DIRECTIVE: Write out again, requests and all, the rows from the line containing "This screenshot has width=1568, height=662." up to and including the line containing "Click the Century", offsetting each coordinate in the answers by -31.

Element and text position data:
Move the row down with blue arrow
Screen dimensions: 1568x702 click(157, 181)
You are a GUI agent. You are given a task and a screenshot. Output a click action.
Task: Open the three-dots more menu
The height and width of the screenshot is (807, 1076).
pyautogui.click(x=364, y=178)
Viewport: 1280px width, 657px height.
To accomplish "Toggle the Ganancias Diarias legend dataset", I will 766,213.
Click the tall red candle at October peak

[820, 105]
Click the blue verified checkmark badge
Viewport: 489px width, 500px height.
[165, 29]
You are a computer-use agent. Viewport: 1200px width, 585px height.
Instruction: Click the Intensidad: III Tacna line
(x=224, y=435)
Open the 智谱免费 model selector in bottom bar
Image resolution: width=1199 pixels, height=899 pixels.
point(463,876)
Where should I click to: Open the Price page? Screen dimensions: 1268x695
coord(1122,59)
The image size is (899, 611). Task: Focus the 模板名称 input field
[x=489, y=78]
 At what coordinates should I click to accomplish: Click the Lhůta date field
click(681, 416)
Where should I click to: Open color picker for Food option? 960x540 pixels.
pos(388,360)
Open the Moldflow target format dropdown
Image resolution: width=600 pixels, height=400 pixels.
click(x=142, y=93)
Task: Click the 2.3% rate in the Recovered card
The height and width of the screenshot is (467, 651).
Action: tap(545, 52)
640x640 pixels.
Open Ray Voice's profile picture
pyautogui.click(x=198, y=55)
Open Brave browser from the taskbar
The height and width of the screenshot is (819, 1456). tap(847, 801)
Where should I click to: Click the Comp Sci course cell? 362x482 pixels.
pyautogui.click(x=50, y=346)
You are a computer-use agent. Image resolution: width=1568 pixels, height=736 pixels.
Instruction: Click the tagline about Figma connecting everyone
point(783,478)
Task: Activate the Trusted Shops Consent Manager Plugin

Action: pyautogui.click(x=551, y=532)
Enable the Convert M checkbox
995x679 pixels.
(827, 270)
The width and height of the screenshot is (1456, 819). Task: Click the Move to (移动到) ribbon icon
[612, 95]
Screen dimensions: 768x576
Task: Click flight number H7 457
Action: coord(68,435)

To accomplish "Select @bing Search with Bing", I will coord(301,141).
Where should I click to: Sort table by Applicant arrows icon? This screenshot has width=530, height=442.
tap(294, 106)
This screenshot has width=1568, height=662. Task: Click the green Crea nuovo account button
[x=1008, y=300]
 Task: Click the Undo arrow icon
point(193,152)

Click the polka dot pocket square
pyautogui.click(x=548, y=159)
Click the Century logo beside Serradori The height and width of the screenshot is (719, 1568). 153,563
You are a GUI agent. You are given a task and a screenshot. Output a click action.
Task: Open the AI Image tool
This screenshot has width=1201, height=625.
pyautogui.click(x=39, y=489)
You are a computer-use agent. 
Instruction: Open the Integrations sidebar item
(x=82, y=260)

RESULT OF THIS TASK:
This screenshot has width=1568, height=662. Task: Click the green Crea nuovo account button
[x=977, y=269]
 Task: Click the Undo arrow icon
point(162,121)

Click the polka dot pocket square
pyautogui.click(x=517, y=128)
Click the Century logo beside Serradori The height and width of the screenshot is (719, 1568). 122,532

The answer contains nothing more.